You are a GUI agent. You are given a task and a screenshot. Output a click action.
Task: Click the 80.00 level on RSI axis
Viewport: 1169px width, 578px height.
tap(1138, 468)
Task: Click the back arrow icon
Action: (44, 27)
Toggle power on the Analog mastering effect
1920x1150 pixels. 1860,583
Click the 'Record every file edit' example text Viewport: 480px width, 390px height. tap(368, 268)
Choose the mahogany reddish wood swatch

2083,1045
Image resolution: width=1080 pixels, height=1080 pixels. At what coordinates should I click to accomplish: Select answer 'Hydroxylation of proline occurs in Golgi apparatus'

_Written problem:_
Rewrite the records above with "Viewport" changed to "Screen size" wherever it appears, leaving everything else as it is.

_Result for this exercise:_
You are a GUI agent. You are given a task and a screenshot. Output a click action.
Task: Click the 80.00 level on RSI axis
Screen size: 1169px width, 578px height.
tap(1138, 468)
Task: Click the back arrow icon
Action: (44, 27)
Toggle power on the Analog mastering effect
1920x1150 pixels. 1860,583
Click the 'Record every file edit' example text Screen size: 480px width, 390px height. tap(368, 268)
Choose the mahogany reddish wood swatch

2083,1045
Image resolution: width=1080 pixels, height=1080 pixels. At what coordinates should I click to accomplish: Select answer 'Hydroxylation of proline occurs in Golgi apparatus'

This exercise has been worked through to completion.